Is the agent-as-tool pattern good enough? Most frameworks have converged on wrapping agents as tools. It's simple and prevents infinite loops. But it means the parent is flying blind during sub-agent execution — the only signal is success or timeout. Claude Code users observed subagents creating fake scripts instead of doing real research, with no way to detect it. Is mid-execution monitoring a must-have, or is it over-engineering?

Should agents be able to escalate? OpenAI's bidirectional handoffs are the boldest design choice in this survey. An agent can say "I can't handle this, passing back to you." No other framework makes this a first-class primitive. But bidirectional communication is also the fastest path to infinite loops and the 9-day relay case. Is the escalation capability worth the risk?

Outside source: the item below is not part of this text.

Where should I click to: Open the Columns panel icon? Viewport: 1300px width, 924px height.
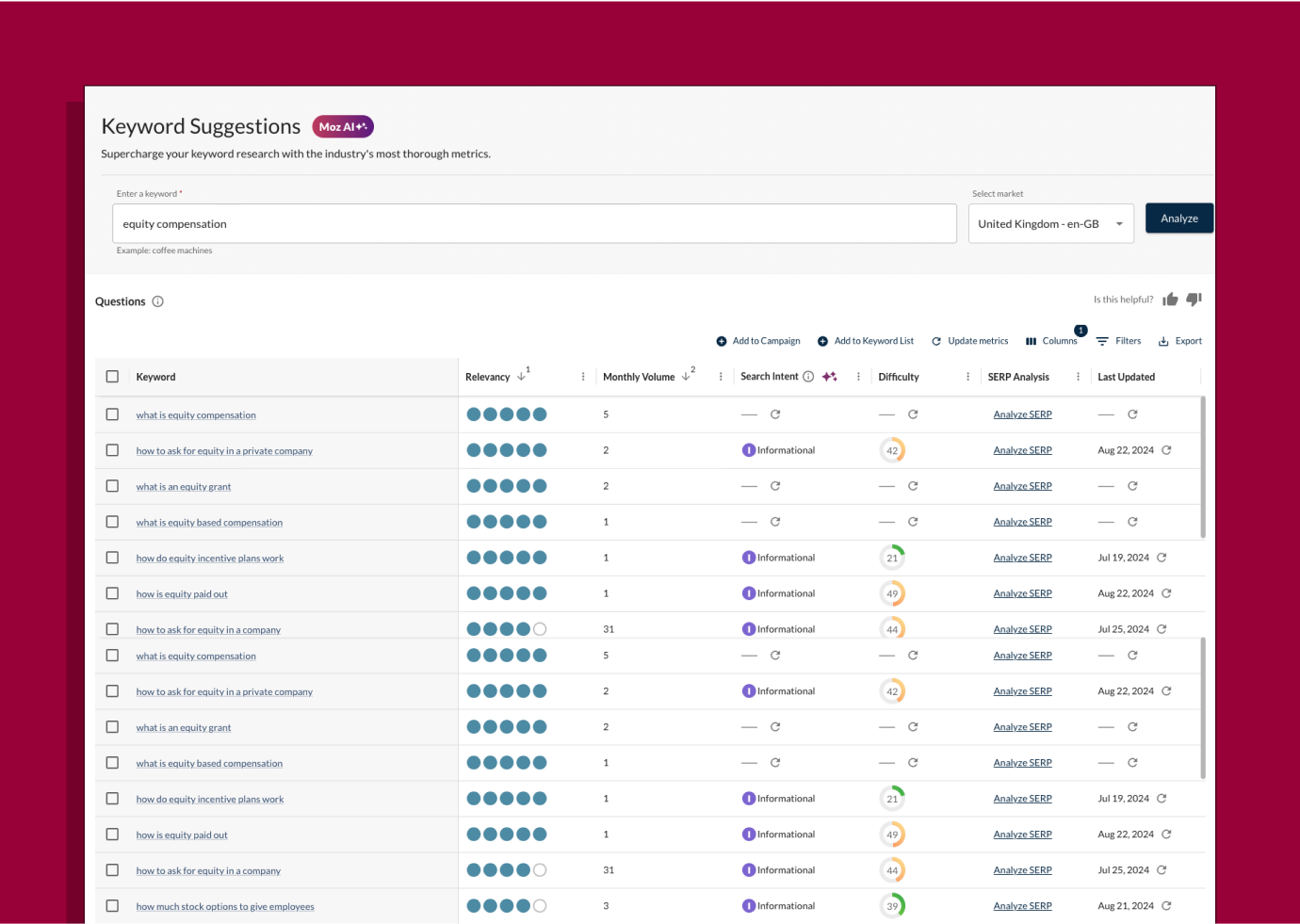click(x=1030, y=341)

How deep should nesting go? The research is clear: two-level hierarchies outperform deeper ones. But OpenClaw allows depth 5, AutoGen allows unlimited, and LangGraph defaults to 25 supersteps. Are these limits set by engineering convenience or by evidence? And does the "telephone game" — information degrading through each level — impose a hard ceiling regardless of framework design?

Can lateral communication replace hierarchy? LangGraph's swarm mode and OpenAI's handoff mesh both enable peer-to-peer patterns. These are more flexible than trees but harder to debug. MARBLE benchmarks evaluate multi-agent collaboration across star, chain, tree, and graph topologies, but nobody has shown which topology produces the best outcomes for which task types. We explored related failure patterns in multi-agent coordination.

Does shared state beat message passing? Google ADK's "shared digital whiteboard" and LangGraph's shared state graphs let agents coordinate through data rather than conversation. This avoids the protocol complexity of messaging but creates hidden coupling — any agent can read or overwrite state that another agent depends on. Is implicit coordination through shared state more reliable than explicit message passing?

What does monitoring look like for nested agents? The task registry pattern gives parents visibility into sub-agent state. But when agents nest three levels deep, who's watching the watchers? Current frameworks either provide no monitoring (Claude Code) or basic announce mechanisms (OpenClaw). The gap between "spawned a subagent" and "here's what it's doing right now" is where most production failures hide.

Most frameworks chose restriction over flexibility — one-way communication, shallow nesting, no peer interaction. The ones that chose flexibility got infinite loops and 87% failure rates. The question isn't which direction is right. It's whether there's a middle ground that enables rich coordination without the chaos.